Convert the data items below, from the line containing "Click the 110.6°E longitude cell in the table" through the line containing "595). pyautogui.click(x=543, y=127)", inclusive, into a Markdown table. Use a Row column for the row number and a Text column for each line, and leave out blank lines.

(Data items)
┄┄┄┄┄┄

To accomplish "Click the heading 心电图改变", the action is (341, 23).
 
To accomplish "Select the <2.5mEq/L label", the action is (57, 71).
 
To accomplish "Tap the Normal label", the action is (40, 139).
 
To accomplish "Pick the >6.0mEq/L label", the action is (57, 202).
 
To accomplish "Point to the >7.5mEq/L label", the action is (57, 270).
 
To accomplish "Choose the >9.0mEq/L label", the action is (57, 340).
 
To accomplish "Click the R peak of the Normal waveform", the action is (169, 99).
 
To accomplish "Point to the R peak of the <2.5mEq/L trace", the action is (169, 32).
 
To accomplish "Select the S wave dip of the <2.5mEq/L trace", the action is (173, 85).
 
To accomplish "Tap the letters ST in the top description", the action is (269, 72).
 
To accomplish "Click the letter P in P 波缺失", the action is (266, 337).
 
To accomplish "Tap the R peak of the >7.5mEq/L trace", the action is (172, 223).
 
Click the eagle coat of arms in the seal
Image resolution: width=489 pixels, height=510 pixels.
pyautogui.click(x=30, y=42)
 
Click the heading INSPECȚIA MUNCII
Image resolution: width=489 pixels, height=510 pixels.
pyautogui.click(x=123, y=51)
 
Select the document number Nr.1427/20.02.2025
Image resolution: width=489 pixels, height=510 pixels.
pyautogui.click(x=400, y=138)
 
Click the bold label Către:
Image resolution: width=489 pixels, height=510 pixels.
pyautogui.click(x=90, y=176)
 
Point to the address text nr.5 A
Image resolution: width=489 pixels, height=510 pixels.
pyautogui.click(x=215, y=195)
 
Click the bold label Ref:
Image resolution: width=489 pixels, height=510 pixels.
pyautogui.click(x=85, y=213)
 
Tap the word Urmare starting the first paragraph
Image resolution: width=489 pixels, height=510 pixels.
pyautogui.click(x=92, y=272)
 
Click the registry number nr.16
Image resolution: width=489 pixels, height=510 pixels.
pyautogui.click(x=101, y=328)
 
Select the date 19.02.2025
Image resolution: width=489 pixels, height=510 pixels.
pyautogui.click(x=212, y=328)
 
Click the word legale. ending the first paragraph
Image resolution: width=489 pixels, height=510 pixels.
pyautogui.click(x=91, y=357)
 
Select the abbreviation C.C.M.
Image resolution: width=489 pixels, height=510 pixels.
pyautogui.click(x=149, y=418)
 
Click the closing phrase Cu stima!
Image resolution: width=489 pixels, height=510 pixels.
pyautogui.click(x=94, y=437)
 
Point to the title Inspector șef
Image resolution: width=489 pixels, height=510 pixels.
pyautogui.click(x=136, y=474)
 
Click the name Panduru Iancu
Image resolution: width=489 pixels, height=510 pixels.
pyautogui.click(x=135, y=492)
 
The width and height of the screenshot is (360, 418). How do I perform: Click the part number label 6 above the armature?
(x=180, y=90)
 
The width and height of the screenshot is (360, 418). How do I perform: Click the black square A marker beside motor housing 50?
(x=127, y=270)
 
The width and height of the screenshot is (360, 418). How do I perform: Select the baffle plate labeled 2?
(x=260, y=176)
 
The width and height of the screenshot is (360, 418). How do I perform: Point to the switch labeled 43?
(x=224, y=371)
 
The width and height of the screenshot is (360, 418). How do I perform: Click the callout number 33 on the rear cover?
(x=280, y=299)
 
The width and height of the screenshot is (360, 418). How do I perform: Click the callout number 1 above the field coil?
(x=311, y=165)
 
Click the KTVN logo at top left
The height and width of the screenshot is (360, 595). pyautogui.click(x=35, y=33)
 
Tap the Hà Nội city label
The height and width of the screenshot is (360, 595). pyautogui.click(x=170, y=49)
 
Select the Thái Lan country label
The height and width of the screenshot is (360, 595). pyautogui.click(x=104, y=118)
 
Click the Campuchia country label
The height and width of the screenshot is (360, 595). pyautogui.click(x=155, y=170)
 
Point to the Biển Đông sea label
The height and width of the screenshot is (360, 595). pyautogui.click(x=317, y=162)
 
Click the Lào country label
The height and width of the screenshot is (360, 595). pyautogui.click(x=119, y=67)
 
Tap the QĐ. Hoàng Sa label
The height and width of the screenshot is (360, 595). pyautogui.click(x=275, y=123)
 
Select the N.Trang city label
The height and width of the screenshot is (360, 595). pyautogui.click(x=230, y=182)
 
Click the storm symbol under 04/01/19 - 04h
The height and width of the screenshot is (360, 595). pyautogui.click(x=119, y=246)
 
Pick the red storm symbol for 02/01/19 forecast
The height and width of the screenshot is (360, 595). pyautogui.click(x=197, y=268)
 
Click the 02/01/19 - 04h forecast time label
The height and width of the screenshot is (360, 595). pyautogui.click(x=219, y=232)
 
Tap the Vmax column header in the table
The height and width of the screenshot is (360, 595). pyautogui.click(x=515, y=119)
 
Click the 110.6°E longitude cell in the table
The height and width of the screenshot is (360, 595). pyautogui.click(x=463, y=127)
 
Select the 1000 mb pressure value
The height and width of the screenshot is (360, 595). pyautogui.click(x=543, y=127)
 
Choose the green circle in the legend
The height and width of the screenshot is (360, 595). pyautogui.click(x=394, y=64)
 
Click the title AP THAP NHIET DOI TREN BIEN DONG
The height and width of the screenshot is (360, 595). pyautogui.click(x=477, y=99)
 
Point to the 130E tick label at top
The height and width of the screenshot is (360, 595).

┄┄┄┄┄┄

Result for this task -
| Row | Text |
|---|---|
| 1 | Click the 110.6°E longitude cell in the table |
| 2 | The height and width of the screenshot is (360, 595). pyautogui.click(x=463, y=127) |
| 3 | Select the 1000 mb pressure value |
| 4 | The height and width of the screenshot is (360, 595). pyautogui.click(x=543, y=127) |